Top of Material to process

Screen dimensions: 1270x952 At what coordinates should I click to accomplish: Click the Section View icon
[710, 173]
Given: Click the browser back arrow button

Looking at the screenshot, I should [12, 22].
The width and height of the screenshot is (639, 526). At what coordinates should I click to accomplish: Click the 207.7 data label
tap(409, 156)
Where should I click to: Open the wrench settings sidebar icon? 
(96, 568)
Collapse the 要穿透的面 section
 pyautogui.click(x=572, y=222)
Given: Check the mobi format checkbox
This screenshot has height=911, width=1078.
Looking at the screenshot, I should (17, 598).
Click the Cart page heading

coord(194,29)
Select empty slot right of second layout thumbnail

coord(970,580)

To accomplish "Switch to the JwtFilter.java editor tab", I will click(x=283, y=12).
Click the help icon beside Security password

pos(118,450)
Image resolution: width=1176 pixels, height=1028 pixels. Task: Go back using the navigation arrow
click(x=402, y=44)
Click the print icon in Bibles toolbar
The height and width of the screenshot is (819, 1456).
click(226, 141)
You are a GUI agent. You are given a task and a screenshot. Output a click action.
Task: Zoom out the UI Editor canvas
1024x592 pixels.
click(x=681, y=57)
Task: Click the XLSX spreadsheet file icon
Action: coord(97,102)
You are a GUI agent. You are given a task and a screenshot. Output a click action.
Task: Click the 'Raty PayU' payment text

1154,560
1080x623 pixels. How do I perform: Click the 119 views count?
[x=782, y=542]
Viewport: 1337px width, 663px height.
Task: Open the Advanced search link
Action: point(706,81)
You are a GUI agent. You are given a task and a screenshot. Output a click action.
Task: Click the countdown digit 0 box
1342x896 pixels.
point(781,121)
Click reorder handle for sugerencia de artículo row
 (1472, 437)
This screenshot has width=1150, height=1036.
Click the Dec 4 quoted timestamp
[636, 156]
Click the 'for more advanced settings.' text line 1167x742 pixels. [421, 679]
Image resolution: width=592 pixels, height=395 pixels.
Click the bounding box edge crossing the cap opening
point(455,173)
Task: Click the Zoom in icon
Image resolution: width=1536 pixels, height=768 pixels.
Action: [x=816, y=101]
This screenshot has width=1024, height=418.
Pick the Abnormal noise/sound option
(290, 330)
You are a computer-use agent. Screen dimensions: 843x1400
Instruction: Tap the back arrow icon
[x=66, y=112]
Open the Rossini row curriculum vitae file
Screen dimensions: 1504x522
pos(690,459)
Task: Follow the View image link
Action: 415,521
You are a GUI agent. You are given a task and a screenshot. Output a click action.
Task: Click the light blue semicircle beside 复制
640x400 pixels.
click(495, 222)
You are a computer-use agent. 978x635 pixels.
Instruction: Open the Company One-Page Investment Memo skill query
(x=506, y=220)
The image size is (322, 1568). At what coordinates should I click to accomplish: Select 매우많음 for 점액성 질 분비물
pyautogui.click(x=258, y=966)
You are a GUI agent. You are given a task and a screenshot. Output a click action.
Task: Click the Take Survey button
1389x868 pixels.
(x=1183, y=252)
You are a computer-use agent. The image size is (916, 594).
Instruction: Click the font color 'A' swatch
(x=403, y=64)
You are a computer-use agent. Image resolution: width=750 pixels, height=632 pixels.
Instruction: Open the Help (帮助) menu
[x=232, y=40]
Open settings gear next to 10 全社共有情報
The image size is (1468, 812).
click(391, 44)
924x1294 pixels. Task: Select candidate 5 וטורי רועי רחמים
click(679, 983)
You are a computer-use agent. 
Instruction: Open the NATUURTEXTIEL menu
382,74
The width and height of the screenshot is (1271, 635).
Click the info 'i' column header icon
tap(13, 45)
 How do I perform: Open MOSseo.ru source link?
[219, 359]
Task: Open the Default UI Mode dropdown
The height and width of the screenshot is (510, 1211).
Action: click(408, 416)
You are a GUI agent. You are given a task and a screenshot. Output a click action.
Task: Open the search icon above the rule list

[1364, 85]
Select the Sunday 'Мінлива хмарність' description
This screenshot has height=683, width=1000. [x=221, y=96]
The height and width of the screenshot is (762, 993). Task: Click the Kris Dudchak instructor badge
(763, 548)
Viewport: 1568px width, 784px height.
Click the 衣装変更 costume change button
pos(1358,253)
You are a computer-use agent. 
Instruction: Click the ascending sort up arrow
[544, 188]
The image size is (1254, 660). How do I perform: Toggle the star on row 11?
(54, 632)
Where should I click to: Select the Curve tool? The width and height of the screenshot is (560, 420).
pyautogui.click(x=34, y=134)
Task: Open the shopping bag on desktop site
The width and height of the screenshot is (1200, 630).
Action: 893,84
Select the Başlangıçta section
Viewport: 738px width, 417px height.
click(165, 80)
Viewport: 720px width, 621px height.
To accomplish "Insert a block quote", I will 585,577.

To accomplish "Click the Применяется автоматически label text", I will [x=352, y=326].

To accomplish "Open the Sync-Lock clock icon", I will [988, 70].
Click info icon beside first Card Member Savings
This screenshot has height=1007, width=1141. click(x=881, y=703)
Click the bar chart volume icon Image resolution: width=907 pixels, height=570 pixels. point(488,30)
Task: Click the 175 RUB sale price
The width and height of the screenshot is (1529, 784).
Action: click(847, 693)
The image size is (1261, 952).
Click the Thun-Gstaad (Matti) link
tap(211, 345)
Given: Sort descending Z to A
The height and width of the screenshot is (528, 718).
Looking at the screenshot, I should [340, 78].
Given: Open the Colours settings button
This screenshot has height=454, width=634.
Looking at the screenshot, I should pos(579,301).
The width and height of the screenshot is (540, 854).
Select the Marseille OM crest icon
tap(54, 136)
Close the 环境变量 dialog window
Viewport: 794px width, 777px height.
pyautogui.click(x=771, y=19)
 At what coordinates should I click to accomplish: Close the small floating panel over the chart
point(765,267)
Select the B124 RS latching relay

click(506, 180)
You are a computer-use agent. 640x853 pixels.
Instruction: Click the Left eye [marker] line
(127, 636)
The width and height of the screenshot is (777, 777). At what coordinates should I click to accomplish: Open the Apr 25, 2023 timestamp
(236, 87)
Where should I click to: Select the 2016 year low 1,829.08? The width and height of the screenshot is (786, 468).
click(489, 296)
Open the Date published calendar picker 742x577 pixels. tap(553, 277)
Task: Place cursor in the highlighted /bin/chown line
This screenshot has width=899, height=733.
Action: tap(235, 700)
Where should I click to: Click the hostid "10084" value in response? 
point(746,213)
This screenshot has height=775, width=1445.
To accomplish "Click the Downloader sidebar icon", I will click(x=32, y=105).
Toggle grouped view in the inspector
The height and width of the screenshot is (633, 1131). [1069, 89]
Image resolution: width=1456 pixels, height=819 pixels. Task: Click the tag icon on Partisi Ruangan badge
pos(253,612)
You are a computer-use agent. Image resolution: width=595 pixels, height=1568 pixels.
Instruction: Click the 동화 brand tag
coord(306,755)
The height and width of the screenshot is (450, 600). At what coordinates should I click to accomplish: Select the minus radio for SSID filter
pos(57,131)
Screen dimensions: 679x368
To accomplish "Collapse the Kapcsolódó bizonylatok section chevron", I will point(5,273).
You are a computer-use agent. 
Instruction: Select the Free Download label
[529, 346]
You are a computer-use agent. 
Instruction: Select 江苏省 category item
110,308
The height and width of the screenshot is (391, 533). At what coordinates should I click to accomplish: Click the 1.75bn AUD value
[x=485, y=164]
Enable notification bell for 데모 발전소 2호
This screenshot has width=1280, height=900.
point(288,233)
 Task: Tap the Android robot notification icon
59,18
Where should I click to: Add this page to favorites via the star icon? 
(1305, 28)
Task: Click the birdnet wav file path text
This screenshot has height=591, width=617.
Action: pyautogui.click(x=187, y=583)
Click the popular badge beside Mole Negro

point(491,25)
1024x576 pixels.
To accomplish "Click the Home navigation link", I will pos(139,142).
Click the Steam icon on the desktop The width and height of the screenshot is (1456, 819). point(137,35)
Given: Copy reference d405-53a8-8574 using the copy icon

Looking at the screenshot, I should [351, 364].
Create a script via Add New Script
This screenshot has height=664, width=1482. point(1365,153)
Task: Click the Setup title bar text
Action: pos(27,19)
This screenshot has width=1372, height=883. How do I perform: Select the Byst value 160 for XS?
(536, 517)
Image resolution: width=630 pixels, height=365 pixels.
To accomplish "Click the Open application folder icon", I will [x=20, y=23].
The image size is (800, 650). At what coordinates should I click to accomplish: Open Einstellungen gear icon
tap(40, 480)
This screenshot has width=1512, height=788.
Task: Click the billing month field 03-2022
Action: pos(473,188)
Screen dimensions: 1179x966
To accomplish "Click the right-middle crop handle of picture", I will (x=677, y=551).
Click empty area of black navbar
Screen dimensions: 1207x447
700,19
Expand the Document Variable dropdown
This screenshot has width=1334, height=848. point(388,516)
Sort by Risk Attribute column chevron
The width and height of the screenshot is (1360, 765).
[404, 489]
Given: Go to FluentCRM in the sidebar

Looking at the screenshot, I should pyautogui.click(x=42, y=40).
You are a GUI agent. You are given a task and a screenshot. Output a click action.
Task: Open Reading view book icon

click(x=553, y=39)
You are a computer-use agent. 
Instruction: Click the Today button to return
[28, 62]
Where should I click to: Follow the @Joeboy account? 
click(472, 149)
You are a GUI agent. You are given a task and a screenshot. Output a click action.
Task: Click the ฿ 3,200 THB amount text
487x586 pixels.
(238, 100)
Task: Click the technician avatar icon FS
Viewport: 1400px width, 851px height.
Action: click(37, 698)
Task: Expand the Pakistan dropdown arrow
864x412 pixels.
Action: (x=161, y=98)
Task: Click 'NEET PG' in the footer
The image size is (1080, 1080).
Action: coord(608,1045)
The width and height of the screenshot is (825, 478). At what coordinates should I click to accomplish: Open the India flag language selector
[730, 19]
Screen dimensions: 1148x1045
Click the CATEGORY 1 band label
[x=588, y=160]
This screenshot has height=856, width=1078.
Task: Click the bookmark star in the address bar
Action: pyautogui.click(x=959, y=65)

Bottom of Material to process

What is expected: Please copy each line of the records above in which the word "Zoom" can be found.

Answer to the problem:
Task: Zoom out the UI Editor canvas
Task: Click the Zoom in icon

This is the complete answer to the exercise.